$29
Shell Program (80 pts)
In this project you will develop a simple shell program, a command line interpreter, called isp (intercepting shell program). Your shell will provide a prompt string to a user (like isp$), where the user will type a command and your shell will execute the command.
A command to execute will include a command name, i.e., a program name, and zero or more parameters. An example command can be “cp file1.txt file2.txt”. When such a command is entered by a user, your shell will divide it into arguments, i.e., strings, where argument 0 is the command name, argument 1, if any, is the first parameter to the command, argument 2 is the second parameter to the command, and so on.

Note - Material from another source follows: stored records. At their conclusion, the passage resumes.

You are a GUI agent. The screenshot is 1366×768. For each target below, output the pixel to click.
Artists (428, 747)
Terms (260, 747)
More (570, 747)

When started, your shell will run as a process, i.e., main (parent) process, and will wait for an input command line. When user gives an input line, the line will be separated into arguments and a child process will be created to execute the command. For this, the main process will use the fork() system call. In the child process, exec system call will be used to finally execute the program. There are various exec related library functions. You can use execv or execvp, for example. The exec system call takes the pathname of a program to execute and an array of argument strings. Please read the manual (man) pages of the related functions. After creating the child process, the parent process will wait. When command is executed and child process terminates, the parent process will return from waiting and will provide another prompt string to the user so that the user can type another command line.
Your shell will also support composition of two commands where the output of one command will be given as input to another command. For example, there is “ps -aux” program in Linux that is listing the current processes in the system, and there is “sort" program in Linux that is sorting a text file. When we write “ps aux | sort” in Linux shell, it prints the sorted list of processes to screen. Similarly, when we would write such a command line in your shell, it should also print a listing of processes in sorted order. Such a command line consists of two commands, with possible parameters, separated with | symbol. The symbol | is called the pipe symbol. Your shell will support use of only one pipe symbol in a command line, hence the compound execution of two commands in a command line.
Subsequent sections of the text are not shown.